Correct, AR5 is referring to all *statistical* uncertainty that arises from the measurement process. This includes year to year statistical variability, which is in fact a much larger source of error potential in the satellite data due to changes in tropical convection that contaminates the IR in the relevant 50-60 GHz spectrum.

Orbital drift is the other big "uncertainty" referred to by AR5, but it is much easier to correct for than the shorter term phenomenon.

The AR5 is very clear that they are talking about the uncertainty of the long-term trend. It uses the words 'trend' specifically. They're not talking about regional or short-term stuff that you claim they are.

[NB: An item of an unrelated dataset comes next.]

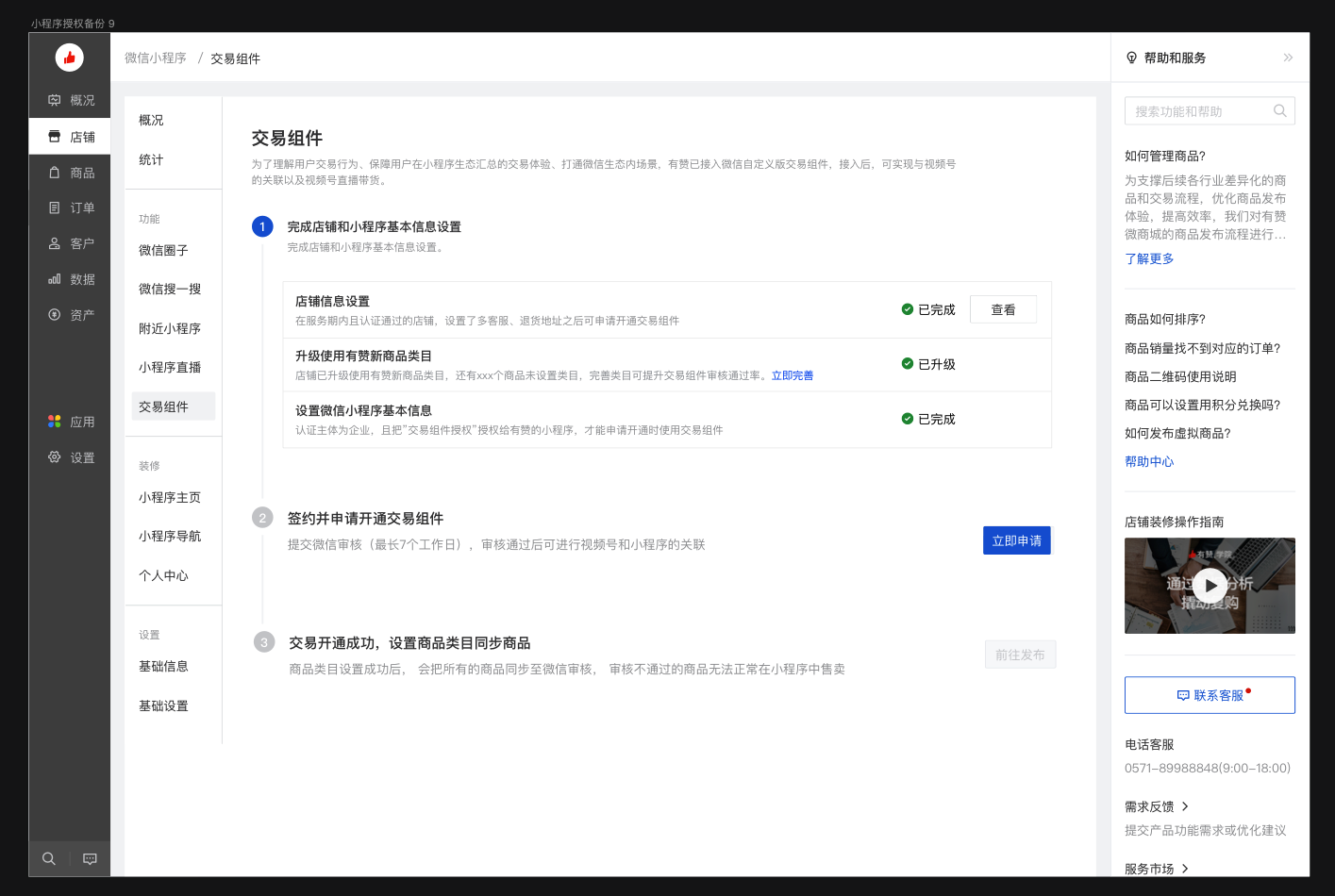Click the 立即完善 link
1335x896 pixels.
[x=792, y=375]
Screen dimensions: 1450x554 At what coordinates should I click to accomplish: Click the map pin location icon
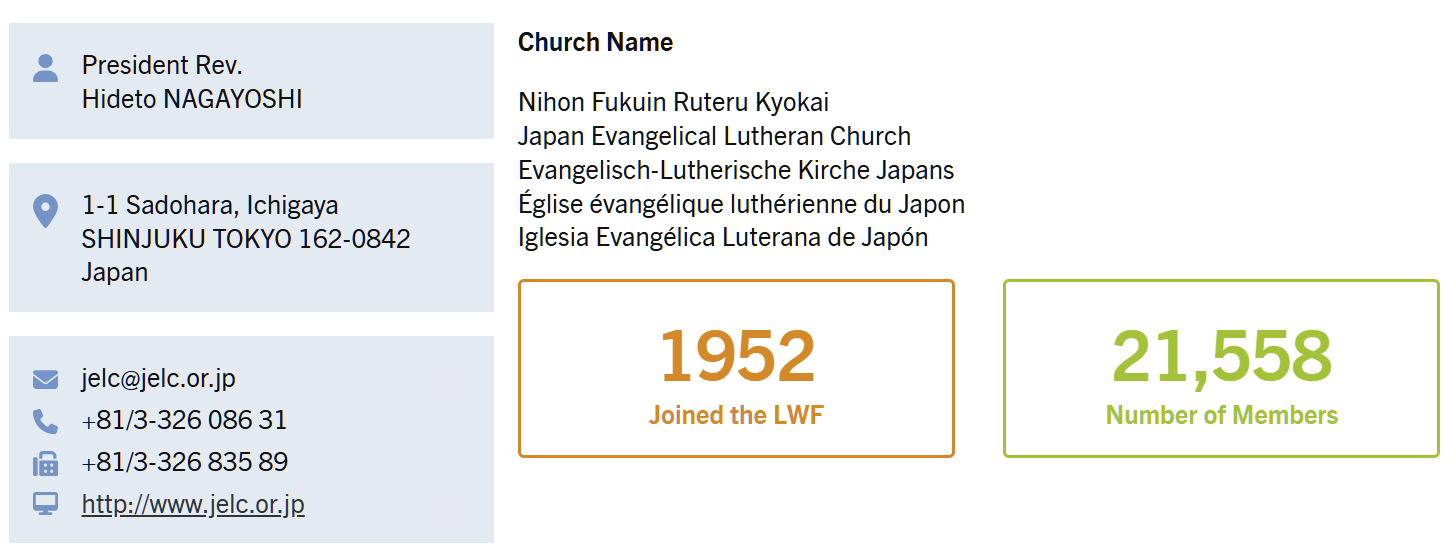click(45, 211)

They talk about both, actually..I never said they don't mention multi-decadal uncertainty. I had to read this portion of AR5 as a condition of the completion my of AS105 course. I don't think you've read the entirety of AR5. Have you?

Do you want me to link the portion of AR5 that discusses interdecadal error potential? Because that's where the literature agrees the majority of the uncertainty lies.

Again, here are the quotes:

"For large scale trends... uncertainties were concluded to be on the order of .1C/decade."

Yes, Mears et al 2011. I've read that paper..have you?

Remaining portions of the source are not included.